___ Data records ___

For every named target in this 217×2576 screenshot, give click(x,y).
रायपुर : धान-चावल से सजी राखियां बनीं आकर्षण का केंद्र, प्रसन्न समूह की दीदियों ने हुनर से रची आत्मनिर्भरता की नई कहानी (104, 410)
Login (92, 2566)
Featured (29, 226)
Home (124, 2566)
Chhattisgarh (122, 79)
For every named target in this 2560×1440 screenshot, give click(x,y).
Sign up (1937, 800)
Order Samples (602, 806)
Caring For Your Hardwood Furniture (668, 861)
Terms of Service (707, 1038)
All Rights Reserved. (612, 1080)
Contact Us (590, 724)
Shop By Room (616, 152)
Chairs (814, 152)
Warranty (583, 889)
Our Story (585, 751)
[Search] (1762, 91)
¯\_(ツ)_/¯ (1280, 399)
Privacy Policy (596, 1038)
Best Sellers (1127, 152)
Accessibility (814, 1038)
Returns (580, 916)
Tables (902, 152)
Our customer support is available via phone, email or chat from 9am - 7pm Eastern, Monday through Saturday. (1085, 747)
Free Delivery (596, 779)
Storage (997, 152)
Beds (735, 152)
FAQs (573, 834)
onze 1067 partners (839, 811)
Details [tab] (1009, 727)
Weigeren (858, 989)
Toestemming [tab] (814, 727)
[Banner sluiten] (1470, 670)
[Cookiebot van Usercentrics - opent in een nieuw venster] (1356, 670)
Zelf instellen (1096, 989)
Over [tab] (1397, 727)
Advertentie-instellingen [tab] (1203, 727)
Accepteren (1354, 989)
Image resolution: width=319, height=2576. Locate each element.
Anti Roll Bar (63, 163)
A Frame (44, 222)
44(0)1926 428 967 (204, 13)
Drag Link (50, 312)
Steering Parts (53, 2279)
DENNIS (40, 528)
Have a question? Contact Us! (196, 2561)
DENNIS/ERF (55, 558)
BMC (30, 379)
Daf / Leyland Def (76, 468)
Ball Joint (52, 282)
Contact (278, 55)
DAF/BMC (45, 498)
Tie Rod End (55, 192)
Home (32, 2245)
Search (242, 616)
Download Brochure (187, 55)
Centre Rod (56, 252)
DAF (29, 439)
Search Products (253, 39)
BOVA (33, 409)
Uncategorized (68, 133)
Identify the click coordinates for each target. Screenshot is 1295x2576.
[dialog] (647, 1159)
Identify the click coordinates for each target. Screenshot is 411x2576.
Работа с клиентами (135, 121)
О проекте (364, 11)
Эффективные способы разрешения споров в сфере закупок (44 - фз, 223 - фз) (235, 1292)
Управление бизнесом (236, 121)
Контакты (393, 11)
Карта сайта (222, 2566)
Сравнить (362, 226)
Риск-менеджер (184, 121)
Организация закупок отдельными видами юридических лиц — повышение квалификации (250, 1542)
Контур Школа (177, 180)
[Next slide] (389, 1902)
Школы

___

> Problem description
Could you return exactly the stretch of the data above that starts at the line with "Toestemming [tab] (814, 727)" and ends at the line with "Риск-менеджер (184, 121)", both lines included?

> Output of the exercise
Toestemming [tab] (814, 727)
[Banner sluiten] (1470, 670)
[Cookiebot van Usercentrics - opent in een nieuw venster] (1356, 670)
Zelf instellen (1096, 989)
Over [tab] (1397, 727)
Advertentie-instellingen [tab] (1203, 727)
Accepteren (1354, 989)
Image resolution: width=319, height=2576. Locate each element.
Anti Roll Bar (63, 163)
A Frame (44, 222)
44(0)1926 428 967 (204, 13)
Drag Link (50, 312)
Steering Parts (53, 2279)
DENNIS (40, 528)
Have a question? Contact Us! (196, 2561)
DENNIS/ERF (55, 558)
BMC (30, 379)
Daf / Leyland Def (76, 468)
Ball Joint (52, 282)
Contact (278, 55)
DAF/BMC (45, 498)
Tie Rod End (55, 192)
Home (32, 2245)
Search (242, 616)
Download Brochure (187, 55)
Centre Rod (56, 252)
DAF (29, 439)
Search Products (253, 39)
BOVA (33, 409)
Uncategorized (68, 133)
Identify the click coordinates for each target. Screenshot is 1295x2576.
[dialog] (647, 1159)
Identify the click coordinates for each target. Screenshot is 411x2576.
Работа с клиентами (135, 121)
О проекте (364, 11)
Эффективные способы разрешения споров в сфере закупок (44 - фз, 223 - фз) (235, 1292)
Управление бизнесом (236, 121)
Контакты (393, 11)
Карта сайта (222, 2566)
Сравнить (362, 226)
Риск-менеджер (184, 121)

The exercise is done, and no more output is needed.